On voit clairement par cette aventure ce que c’était que la loi des Francs, et dans quelle stupidité les peuples étaient ensevelis.

Charlemagne, fils de Pepin, tint plusieurs fameux parlements, qu’on appelait aussi conciles. Les assemblées de villes prirent le nom de parlement, et enfin les universités s’assemblèrent en parlement.

Il existe encore une ancienne charte d’un Raimond de Toulouse, rapportée dans Ducange, qui se termine par ces mots : « Fait à Toulouse, dans la maison commune, en parlement public. Actum Tolosæ, in domo communi, in publico parlamento. »

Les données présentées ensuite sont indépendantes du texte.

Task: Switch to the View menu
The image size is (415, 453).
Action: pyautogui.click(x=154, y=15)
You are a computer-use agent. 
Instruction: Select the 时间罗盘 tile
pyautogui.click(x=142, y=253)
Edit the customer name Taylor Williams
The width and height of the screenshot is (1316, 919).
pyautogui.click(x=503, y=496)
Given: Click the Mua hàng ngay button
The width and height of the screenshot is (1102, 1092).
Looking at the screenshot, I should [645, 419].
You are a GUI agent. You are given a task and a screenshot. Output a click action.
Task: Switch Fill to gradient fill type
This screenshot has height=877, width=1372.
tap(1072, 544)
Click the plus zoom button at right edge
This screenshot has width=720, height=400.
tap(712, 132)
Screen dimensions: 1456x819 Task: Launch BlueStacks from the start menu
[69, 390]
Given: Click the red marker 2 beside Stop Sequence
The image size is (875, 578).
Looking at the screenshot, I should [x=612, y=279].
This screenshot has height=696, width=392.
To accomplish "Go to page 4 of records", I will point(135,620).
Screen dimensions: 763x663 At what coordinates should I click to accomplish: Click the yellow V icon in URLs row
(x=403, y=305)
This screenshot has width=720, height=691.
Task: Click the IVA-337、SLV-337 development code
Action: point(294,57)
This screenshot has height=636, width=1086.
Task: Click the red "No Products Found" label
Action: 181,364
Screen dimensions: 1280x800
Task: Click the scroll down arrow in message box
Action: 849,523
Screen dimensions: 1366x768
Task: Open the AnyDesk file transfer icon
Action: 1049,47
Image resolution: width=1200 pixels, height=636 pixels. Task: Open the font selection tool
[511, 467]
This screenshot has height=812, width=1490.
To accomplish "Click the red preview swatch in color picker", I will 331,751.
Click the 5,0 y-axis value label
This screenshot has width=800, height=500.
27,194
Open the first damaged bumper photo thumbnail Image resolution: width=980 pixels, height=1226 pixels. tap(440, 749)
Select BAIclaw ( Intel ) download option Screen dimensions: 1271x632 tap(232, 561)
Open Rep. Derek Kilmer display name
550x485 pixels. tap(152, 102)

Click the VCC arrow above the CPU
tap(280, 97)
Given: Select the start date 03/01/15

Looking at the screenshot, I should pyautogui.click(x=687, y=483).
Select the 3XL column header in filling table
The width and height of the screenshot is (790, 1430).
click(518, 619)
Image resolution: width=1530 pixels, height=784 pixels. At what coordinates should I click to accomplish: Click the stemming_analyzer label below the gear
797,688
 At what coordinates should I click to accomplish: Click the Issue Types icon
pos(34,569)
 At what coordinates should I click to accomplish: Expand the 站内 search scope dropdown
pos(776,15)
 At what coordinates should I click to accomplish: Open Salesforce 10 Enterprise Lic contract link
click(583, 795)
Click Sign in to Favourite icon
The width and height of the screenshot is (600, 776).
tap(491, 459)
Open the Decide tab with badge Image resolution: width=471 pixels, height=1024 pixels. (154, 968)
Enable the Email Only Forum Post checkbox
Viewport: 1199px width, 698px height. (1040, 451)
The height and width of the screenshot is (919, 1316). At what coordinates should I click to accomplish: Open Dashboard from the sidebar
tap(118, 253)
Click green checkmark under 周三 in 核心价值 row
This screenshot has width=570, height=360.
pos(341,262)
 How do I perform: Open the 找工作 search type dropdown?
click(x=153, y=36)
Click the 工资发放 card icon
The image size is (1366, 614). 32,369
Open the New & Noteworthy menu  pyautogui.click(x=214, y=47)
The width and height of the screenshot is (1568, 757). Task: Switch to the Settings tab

Dans une autre charte du Dauphiné, il est dit que l’université s’assembla en parlement au son de la cloche.

Ainsi le même mot est employé pour signifier des choses très-différentes. Ainsi diocèse, qui signifiait province de l’empire, a été depuis appliqué aux paroisses dirigées par un évêque. Ainsi empereur (imperator), mot qui ne désignait qu’un général d’armée, exprima depuis la dignité d’un souverain d’une partie de l’Europe, de l’Asie, et de l’Afrique. Ainsi le mot βασιλεὺς, rex, roi, a eu plusieurs acceptions différentes, et les noms et les choses ont subi les mêmes vicissitudes.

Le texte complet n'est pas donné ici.